Immer in Fahrt, stets in Bewegung, das gehört zu Lützelschwab, nein, das ist Lützelschwab. «Bei mir geht immer etwas», meint er, blickt ein erstes Mal auf die Uhr, denn heute ist Grosselterntag. Und der ist heilig. Zusammen mit Enkel Benjamin und Frau Heidy geht es am Nachmittag auf die Wasserfallen im Baselbiet.

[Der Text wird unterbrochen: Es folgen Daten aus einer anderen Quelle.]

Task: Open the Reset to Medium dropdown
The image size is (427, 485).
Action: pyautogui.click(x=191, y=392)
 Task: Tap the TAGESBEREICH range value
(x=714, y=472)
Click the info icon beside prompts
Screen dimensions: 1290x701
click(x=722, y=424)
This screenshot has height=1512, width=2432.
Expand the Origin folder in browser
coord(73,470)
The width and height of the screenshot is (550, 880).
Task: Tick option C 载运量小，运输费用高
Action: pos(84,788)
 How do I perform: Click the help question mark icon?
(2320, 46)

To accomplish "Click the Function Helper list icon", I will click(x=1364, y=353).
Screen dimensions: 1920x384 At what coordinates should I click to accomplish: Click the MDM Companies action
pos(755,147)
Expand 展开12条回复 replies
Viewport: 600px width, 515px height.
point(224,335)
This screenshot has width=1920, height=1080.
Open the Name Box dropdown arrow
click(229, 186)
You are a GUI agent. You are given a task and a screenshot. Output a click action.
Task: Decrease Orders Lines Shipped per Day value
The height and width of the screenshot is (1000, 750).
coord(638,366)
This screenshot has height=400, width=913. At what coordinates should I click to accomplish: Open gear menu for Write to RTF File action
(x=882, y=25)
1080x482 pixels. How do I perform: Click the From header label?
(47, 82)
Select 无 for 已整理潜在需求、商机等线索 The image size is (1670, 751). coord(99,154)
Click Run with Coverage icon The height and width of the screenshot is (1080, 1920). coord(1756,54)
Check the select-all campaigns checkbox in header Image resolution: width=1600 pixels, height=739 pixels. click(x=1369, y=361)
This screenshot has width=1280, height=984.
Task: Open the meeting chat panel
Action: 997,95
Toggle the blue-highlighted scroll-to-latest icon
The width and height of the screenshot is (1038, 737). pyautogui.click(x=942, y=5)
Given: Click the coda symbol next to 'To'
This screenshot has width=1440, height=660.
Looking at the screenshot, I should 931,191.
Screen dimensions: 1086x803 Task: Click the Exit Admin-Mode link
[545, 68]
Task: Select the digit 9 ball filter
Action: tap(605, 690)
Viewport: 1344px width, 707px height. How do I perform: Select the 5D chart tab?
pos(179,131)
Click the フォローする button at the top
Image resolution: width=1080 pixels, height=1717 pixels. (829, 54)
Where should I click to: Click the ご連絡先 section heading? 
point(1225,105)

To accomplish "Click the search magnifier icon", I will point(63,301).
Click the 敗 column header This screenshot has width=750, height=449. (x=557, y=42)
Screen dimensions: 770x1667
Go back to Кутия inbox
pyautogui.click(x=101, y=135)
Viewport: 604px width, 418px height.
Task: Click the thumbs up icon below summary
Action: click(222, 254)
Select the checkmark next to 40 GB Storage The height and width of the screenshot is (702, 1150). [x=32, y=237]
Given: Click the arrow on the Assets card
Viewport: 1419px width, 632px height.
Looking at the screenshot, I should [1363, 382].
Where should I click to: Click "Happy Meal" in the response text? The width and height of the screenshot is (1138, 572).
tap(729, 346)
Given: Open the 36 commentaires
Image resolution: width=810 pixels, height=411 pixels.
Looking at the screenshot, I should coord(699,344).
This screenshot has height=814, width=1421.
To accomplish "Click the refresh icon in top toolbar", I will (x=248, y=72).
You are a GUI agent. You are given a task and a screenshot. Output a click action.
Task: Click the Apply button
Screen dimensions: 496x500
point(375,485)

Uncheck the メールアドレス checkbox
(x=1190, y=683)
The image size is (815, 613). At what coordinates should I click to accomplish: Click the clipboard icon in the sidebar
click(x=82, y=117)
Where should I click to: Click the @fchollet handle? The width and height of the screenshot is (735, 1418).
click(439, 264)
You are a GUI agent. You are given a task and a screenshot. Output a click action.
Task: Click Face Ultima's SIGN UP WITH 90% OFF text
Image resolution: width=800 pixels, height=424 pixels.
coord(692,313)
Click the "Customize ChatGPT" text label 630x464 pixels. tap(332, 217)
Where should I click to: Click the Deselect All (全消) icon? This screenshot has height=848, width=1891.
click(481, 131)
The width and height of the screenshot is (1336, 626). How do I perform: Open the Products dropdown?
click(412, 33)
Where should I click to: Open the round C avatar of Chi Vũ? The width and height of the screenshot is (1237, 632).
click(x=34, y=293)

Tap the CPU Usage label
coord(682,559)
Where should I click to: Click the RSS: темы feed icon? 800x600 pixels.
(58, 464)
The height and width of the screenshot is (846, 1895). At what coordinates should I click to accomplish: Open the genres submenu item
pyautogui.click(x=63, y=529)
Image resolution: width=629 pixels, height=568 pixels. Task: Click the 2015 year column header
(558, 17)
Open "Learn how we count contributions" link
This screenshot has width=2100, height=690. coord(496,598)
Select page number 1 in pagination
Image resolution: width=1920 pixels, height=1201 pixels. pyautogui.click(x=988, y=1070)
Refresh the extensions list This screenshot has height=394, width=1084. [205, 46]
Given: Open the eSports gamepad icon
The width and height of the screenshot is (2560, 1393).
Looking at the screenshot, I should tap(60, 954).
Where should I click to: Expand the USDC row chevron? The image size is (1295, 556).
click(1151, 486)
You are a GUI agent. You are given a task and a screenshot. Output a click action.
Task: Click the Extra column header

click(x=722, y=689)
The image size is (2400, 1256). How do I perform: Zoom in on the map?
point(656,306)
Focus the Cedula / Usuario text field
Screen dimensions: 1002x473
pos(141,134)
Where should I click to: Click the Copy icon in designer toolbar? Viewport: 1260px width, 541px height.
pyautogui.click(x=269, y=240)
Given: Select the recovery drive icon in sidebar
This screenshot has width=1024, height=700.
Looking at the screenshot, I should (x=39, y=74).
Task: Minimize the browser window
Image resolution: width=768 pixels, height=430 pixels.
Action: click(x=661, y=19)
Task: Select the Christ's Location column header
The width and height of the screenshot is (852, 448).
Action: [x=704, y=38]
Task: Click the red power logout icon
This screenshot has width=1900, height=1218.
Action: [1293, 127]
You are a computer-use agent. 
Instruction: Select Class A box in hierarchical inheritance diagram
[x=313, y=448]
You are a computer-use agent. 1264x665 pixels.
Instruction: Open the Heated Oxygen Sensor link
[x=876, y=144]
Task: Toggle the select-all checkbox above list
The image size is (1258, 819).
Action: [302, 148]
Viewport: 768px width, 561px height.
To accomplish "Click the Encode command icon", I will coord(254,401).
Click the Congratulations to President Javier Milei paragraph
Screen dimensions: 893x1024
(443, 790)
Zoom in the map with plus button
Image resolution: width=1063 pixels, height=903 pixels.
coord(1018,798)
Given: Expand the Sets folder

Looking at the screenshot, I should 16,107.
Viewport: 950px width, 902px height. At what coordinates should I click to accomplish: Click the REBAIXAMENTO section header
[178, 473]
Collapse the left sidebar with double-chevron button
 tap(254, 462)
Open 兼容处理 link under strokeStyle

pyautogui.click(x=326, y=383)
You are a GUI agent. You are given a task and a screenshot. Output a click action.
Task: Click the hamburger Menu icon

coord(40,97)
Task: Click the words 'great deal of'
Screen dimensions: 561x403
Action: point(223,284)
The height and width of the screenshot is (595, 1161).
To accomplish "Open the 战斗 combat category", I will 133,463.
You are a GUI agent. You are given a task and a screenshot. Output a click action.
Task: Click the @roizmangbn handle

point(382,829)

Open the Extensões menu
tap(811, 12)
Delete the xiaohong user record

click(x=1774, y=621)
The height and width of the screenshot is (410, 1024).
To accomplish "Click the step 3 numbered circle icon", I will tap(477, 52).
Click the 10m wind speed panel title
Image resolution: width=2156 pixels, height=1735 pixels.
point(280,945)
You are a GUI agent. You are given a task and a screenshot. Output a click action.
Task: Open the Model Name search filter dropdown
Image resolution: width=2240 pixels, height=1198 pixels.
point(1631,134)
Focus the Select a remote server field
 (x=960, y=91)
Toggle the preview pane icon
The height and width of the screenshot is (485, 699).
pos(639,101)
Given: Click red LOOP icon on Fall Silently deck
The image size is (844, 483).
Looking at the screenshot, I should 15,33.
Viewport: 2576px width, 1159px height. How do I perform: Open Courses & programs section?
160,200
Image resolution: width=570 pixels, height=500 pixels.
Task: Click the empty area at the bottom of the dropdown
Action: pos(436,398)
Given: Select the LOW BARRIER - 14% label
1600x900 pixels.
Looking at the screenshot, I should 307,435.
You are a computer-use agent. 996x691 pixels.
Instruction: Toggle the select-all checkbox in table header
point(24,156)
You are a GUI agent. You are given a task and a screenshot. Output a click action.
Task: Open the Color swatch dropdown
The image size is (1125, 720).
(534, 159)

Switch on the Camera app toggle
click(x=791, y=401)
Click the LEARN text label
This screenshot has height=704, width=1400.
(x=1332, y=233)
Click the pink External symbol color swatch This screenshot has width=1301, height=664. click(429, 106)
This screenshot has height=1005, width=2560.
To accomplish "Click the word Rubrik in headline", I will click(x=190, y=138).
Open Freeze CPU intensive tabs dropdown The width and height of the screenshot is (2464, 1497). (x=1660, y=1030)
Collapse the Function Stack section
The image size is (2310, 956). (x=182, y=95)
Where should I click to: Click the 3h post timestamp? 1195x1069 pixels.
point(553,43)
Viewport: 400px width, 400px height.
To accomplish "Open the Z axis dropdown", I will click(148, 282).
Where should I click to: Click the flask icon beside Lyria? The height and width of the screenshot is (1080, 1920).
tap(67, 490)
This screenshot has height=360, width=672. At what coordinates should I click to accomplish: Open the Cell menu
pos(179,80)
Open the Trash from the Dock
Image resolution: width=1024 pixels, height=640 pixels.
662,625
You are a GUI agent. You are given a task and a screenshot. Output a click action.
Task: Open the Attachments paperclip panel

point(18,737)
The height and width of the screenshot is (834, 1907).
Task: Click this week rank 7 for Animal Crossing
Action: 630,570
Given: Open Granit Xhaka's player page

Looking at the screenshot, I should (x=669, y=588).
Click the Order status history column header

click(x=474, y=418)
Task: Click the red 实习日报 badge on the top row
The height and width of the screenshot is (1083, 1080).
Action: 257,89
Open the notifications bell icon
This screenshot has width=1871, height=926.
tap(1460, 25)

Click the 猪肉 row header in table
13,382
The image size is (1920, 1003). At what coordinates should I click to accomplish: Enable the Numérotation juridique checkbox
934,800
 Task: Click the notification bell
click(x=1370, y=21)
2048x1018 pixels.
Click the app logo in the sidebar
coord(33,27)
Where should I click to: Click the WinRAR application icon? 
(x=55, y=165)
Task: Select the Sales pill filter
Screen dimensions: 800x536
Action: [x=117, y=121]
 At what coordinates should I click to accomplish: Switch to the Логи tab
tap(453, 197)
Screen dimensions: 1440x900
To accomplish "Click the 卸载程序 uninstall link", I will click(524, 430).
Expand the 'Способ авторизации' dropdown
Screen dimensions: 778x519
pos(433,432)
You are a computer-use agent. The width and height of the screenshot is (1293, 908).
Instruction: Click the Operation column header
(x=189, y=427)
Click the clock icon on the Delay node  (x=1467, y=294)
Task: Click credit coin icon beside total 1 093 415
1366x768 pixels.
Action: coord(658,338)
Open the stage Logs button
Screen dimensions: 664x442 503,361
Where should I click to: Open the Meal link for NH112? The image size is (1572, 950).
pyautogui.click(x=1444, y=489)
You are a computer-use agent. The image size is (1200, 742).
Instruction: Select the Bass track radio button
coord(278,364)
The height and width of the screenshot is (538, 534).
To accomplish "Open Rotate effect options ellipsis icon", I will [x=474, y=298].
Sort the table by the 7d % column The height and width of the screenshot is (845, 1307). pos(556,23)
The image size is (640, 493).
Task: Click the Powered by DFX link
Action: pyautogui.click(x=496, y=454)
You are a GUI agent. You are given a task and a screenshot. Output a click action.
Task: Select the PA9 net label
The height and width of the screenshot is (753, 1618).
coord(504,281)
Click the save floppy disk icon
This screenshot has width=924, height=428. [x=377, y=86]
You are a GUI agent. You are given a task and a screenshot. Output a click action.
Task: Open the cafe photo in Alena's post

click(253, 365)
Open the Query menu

Die Familie ist für den Urzeininger, der als junger Mann berufshalber nach Zürich zog, ins Exil, und der nach zehn Jahren, 1975 war es, noch so gerne in sein Dorf zurückkam, zentral. «Das Familienleben ist wie eine Oase», meint er. Ein Rückzugsort, ein Ort, der Kraft gibt, Halt auch, ein Ort der Ruhe.

Letzteres zumindest theoretisch, denn derzeit treibt Lützelschwab der TNW um. Zwei bis drei Stunden investiert er täglich in die Petition. Zeit, die er gerne aufbringt. Weil ihm, dem gelegentlichen öV-Nutzer, ein gutes öffentliches Verkehrsangebot «am Herzen liegt»; weil er «gerne hier zu Hause ist»; weil er das öV-Angebot, das «alle happy macht», um keinen Preis hergeben will; weil er keine Angst, keine Beisshemmungen vor denen in Aarau hat, den Politikern, die «ohne Druck der Bevölkerung machen, was sie wollen».

David gegen Goliath

Der Mut, ungemütlich zu sein, ist für Lützelschwab selbstverständlich. «Mit 70 hat man auch eine gewisse Narrenfreiheit», meint er schmunzelnd.

David gegen Goliath. Ob Lützelschwab diesen Kampf gewinnen wird, ja, gewinnen kann, ist fraglich. Aber ihn nicht gekämpft zu haben, wäre für Lützelschwab ein Versäumnis, das er sich nur schwer verzeihen könnte.

Die Bereitschaft, um das zu kämpfen, wovon er überzeugt ist, der Drang, sich für das zu wehren, was er für wichtig hält, hat Lützelschwab durch sein ganzes Leben begleitet. Und er ist damit stets gut gefahren. Beruflich wie privat. 46 Jahre sind er und seine Heidy verheiratet, sind zusammen durch alle Höhen und Tiefen gegangen, haben, wenn man so will, zusammen um die Liebe, dieses hohe Gut, gekämpft. Lützelschwab, der charmante Erzähler, der gewandte Konversateur, schmunzelt. «Jetzt müssen wir dann bald ein OK für unseren 50. Hochzeitstag gründen.»